In my house we usually make fruit loaf, cinnamon-flavored-star-shaped-biscuits and lemon-butter-biscuits, all of which are filled with refined sugar, glutenous (is that a word?!) flour, eggs and butter. Before becoming the health freak that I am (cause let's face it, I am), I didn't mind and it was just kind of normal. But since two years I always make sure I come prepared to our Christmas get togethers by bringing my own batch of healthy cookies. I have 0 self discipline when it comes to saying no to food, so if I don't bring a healthy alternative and someone offers me a 'normal' cookie, there is no way I will say no to it. Ever.
It was actually the first time I have ever made gingerbread cookies, let alone such a healthy version of them. For the first time, I have to say they turned out delicious!
These little guys take a little tender care in the stamping process and I have to admit that they lost quite some limbs in the process. Or maybe we purposely weren't careful so that we could eat cookie dough along the way! That has to be one of the best things of baking gluten free cookies: you can eat all the raw cookie dough in the world without worrying about having a stomach ache afterwards. I’ll warn you right now, the dough is deliciously addictive!
These guys are:
Crispy on the edges Tender and slightly chewy in the centerPacked with ginger and cinnamon, two of my favourite spices And just so damn cute!

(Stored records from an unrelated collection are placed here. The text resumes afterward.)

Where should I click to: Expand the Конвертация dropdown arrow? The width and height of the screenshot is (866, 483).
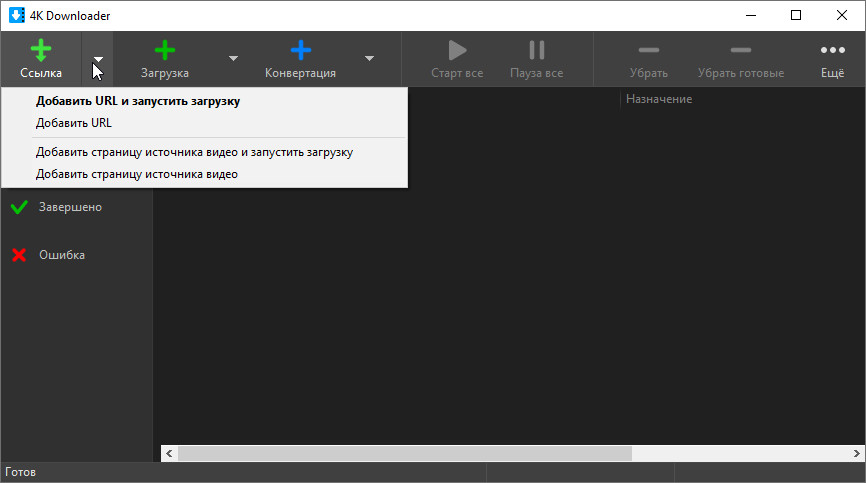pyautogui.click(x=369, y=59)
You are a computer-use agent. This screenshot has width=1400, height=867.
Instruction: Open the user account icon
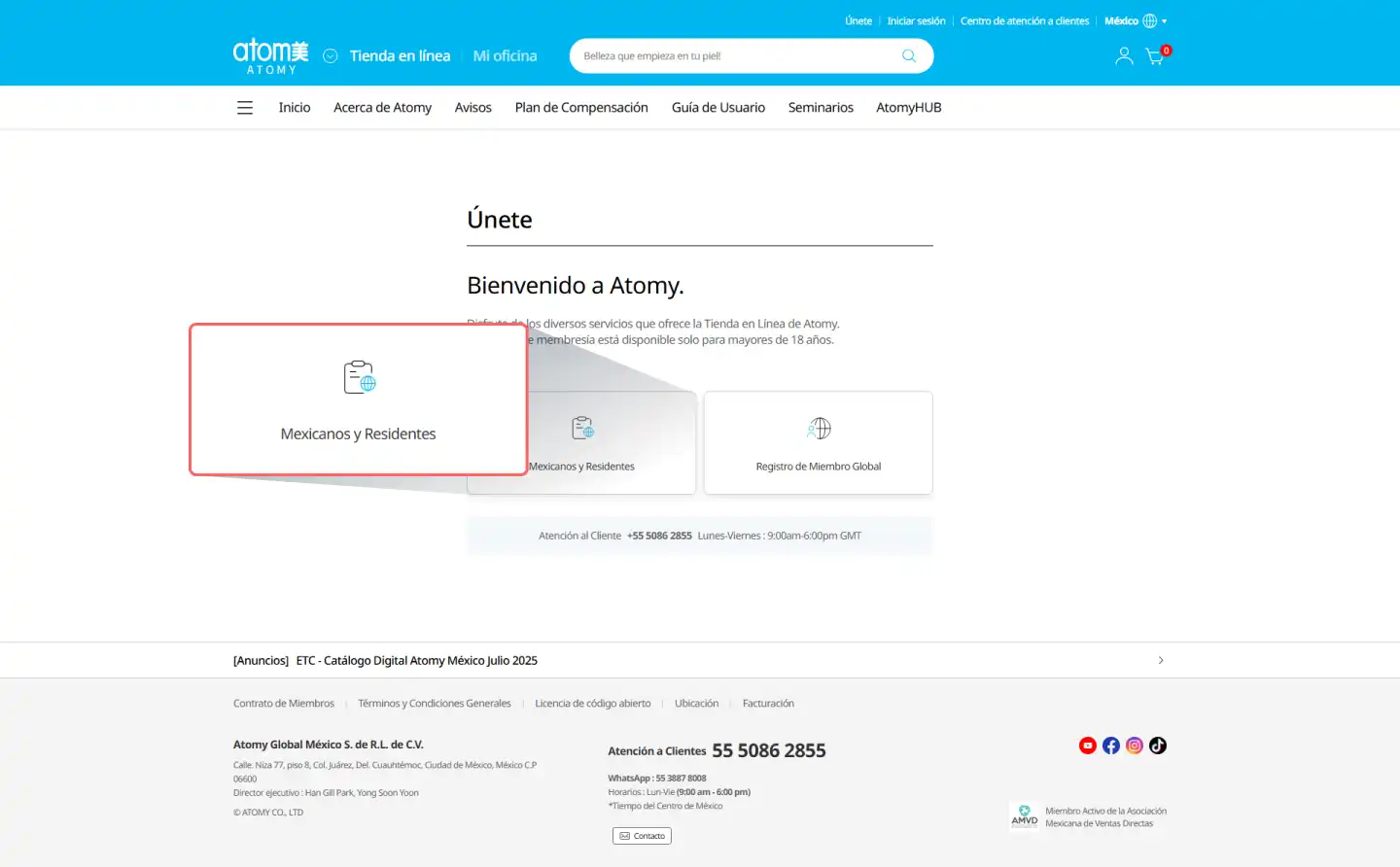click(1124, 56)
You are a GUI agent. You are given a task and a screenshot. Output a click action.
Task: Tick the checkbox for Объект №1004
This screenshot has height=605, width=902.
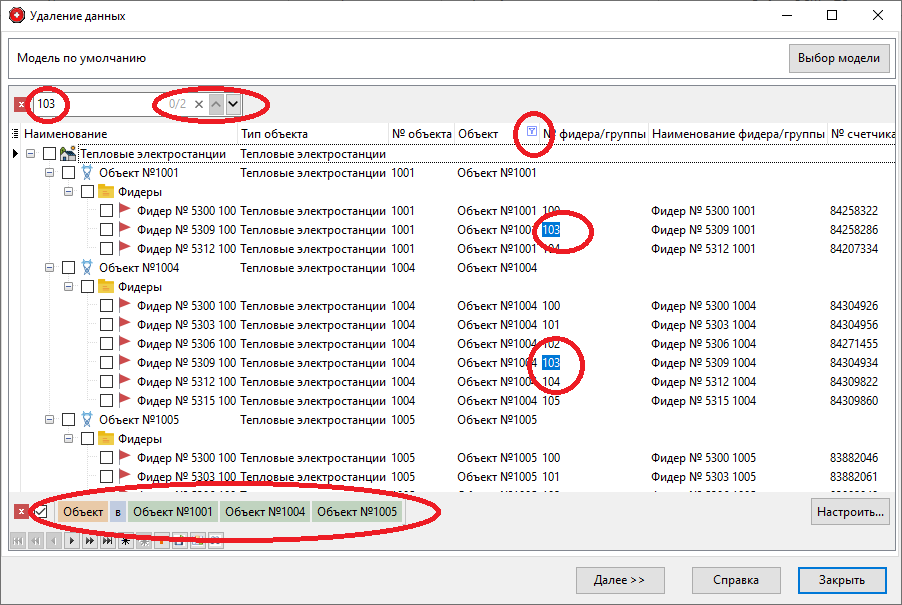[x=68, y=268]
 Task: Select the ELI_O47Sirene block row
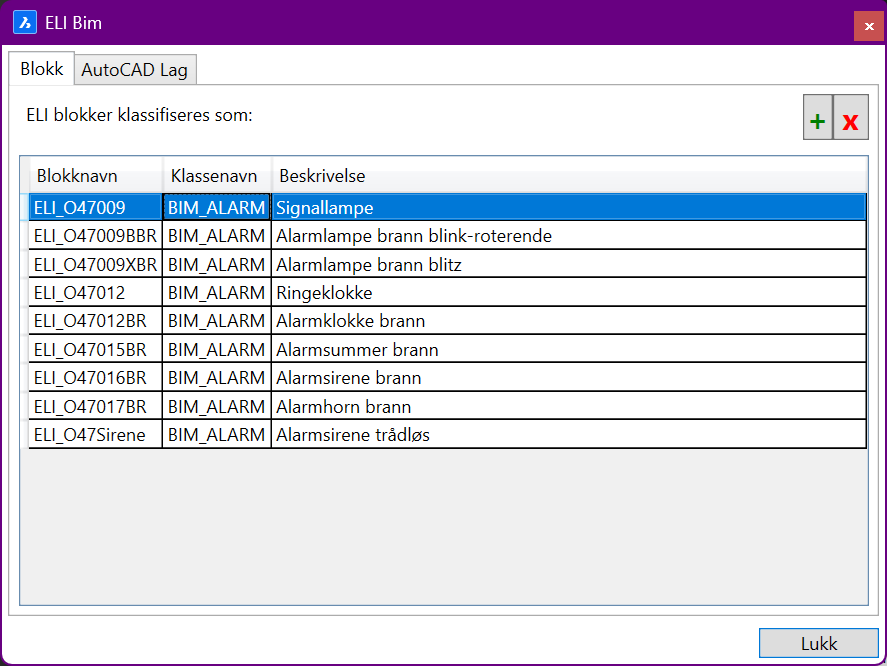pos(95,435)
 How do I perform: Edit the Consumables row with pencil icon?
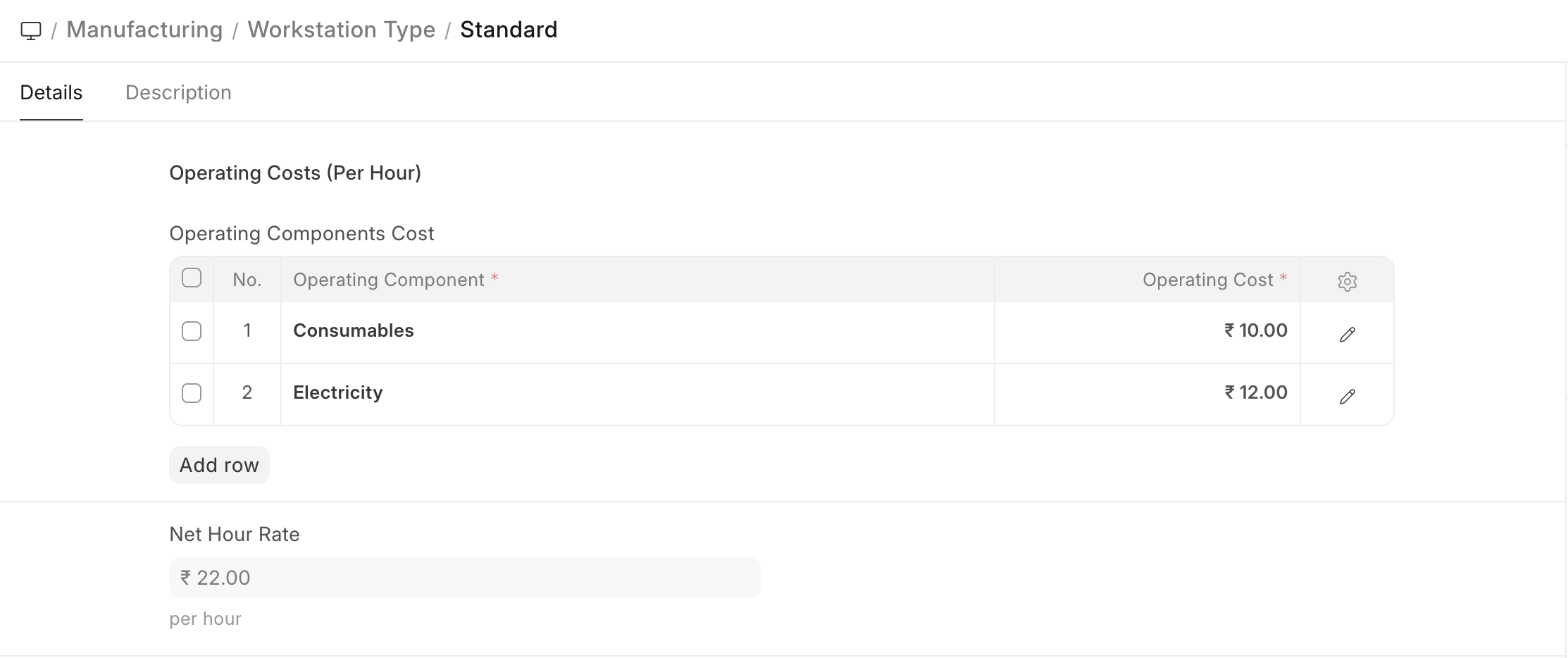[x=1347, y=334]
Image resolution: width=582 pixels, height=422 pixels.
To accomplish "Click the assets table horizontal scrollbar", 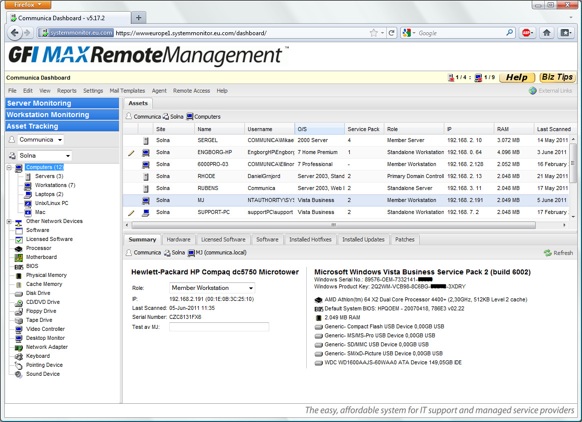I will (333, 225).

For the icing we got a bit creative and simply used organic peanut butter and molasses as 'glue' and then sprinkled all kinds of nuts and seeds on top. Alternatively I have read that you can use a simple mix of powdered sugar, melted vegan butter and a dash of almond milk.
It took quite a while to decorate them, but Vic & had an epic time sitting together at the table with our big mason jars of green smoothies, listening to Michael Bublé's Christmas music and catching up over the last couple weeks. Such great quality time!
A word on molasses
I've had molasses in my cupboard for a while, but never knew what to do with it. I actually had to research what exactly it is for this post because I had no clue myself. Basically it's this dark, sticky sweetener that is especially great for fall and winter baking because of the smoky flavour it adds to cookies and cakes. And it works really well with the typical winter spices like cinnamon, ginger and nutmeg!
It is usually made from sugar cane or sugar beet juice that is boiled down to the syrup. The sugar crystals are then extracted from the syrup and what you are left with is molasses. The stick liquid actually has a lot of health benefits, which is especially true of unsulphured blackstrap molasses, the highest and most nutritious grade of molasses. It's chock full of vitamins and minerals, namely iron, calcium, magnesium and potassium and is said to help with acne, acid reflux, regulating menstrual flow and many more.
You can even take it as a supplement by mixing 1-2 tablespoons of it in a cup of boiling water and then drink it through a straw once the water has cooled. I've never tried this before, but I might give it a go over the holidays! If you want to learn more about the different types of molasses, check this out.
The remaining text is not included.